Reliefs. Secondly, he touches the question of reliefs. The heir of lands held in chief of the crown shall no longer, as was done in his brother’s time, be constrained to redeem his land at an arbitrary price; he shall relieve it by a just and lawful relief.[859] And as the King does by his tenants-in-chief, he calls on his tenants-in-chief to do in their turn by their under-tenants.
Marriage. Thirdly, he comes to the abuse of the lord’s rights in the matter of marriage.[860] He will take nothing for licence of marriage, nor will he meddle with the right of his tenants to dispose of their daughters or other kinswomen, unless the proposed bridegroom should be the King’s enemy. The rights of the childless widow are also secured.
Wardship. The fourth clause touches the case of the widow with children. The mother herself or some fitting kinsman shall have the wardship.[861] And as the King does by his barons, so shall they do in the case of the daughters and widows of their men.
The coinage.
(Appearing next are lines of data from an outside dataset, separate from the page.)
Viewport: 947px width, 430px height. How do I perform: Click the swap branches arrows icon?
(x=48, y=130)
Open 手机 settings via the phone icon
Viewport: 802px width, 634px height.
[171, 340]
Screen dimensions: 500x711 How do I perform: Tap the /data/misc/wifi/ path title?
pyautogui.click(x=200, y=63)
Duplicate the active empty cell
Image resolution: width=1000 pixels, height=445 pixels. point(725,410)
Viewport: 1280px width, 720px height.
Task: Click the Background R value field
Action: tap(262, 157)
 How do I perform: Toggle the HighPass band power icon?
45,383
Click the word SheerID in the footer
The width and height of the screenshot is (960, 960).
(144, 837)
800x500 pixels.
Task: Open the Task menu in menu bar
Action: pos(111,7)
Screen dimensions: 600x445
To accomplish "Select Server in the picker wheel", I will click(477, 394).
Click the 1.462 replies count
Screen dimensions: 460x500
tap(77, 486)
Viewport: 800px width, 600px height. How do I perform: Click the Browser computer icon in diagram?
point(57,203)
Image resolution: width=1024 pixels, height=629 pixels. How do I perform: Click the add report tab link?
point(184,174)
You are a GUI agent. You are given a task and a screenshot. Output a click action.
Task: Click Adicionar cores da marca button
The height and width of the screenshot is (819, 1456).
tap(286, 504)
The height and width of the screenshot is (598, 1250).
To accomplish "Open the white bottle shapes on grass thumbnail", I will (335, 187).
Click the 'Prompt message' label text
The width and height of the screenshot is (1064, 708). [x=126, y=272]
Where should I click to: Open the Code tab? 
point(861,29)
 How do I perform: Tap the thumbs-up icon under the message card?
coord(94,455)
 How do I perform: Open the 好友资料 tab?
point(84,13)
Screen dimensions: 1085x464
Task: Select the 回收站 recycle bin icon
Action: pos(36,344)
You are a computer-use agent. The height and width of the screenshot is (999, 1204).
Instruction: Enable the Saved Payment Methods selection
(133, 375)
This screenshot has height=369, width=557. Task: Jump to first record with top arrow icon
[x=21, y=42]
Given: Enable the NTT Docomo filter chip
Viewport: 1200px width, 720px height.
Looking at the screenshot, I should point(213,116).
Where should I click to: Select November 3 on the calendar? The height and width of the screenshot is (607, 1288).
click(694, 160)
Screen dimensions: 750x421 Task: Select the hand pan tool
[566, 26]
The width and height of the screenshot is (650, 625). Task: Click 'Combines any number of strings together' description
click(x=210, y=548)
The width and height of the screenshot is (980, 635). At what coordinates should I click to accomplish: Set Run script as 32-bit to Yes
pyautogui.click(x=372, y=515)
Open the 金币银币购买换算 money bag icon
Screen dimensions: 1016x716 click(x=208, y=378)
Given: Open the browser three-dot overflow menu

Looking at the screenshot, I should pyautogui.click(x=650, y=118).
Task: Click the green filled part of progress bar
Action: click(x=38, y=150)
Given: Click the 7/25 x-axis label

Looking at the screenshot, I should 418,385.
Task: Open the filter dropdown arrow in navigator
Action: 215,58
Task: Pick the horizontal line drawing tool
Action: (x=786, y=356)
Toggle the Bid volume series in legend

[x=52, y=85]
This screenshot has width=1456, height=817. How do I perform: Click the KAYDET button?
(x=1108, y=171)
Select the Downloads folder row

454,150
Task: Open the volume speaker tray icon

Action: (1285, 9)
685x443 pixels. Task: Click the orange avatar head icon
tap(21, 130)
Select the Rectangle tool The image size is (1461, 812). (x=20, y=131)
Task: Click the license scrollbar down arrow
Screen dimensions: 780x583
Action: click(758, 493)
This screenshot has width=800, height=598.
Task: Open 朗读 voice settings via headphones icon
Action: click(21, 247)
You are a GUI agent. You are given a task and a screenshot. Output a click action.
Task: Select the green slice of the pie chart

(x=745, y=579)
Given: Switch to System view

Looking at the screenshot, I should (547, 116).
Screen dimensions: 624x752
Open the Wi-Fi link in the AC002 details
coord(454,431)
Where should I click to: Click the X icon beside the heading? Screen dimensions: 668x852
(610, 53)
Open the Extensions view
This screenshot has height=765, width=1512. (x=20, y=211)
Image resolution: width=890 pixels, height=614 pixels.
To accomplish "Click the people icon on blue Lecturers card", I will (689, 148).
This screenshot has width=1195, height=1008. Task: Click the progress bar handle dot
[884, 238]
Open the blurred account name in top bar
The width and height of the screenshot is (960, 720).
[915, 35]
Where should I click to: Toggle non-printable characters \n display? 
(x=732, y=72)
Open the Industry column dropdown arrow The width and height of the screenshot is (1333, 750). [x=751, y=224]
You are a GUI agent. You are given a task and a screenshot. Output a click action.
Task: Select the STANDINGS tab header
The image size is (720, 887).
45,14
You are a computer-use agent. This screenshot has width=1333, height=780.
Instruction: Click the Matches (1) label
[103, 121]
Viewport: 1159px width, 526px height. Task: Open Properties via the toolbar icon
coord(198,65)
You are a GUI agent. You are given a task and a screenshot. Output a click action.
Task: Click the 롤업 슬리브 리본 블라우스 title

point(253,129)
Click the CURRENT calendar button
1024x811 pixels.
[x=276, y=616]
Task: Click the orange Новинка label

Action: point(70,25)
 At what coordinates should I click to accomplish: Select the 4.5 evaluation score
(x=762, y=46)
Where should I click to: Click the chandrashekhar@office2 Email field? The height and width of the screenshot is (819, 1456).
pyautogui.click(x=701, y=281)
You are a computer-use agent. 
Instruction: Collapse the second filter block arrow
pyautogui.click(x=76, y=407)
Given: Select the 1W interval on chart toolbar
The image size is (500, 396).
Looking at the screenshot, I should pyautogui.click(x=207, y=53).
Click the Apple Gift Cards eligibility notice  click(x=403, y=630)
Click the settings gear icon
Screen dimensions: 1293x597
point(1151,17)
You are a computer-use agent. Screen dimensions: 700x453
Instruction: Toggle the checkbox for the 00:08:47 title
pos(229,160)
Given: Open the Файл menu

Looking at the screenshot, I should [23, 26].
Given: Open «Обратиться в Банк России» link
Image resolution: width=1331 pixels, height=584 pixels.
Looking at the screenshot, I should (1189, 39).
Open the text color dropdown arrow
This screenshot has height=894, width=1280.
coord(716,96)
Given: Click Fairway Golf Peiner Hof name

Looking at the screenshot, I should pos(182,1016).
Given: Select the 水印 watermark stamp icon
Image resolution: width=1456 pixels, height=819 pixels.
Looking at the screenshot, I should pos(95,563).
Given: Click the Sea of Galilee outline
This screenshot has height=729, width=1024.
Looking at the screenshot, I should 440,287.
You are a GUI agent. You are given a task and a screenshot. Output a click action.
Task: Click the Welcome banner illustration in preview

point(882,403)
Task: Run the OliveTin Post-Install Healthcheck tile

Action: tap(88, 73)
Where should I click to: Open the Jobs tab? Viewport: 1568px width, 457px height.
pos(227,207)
Fifthly, the coinage is to be brought back to the state in which it was in the days of King Eadward, and justice is denounced against false moneyers and other retailers of false coin.[862] Sharp justice it was, as we know from the annals of Henry’s reign.
Debts and suits. Sixthly, The King forgives all debts owing to his brother, and stops all suits set on foot by him. This is not the first time in which it is presumed that claims made by the crown must be unjust. Henry excepts debts arising out of the ordinary farming of the crown lands; he excepts also anything that any man had agreed to pay for the inheritances or other property of others.[863] Does this refer to property confiscated and sold by the King? Payments which had been made in relief for a man’s own inheritance are specially forgiven.[864]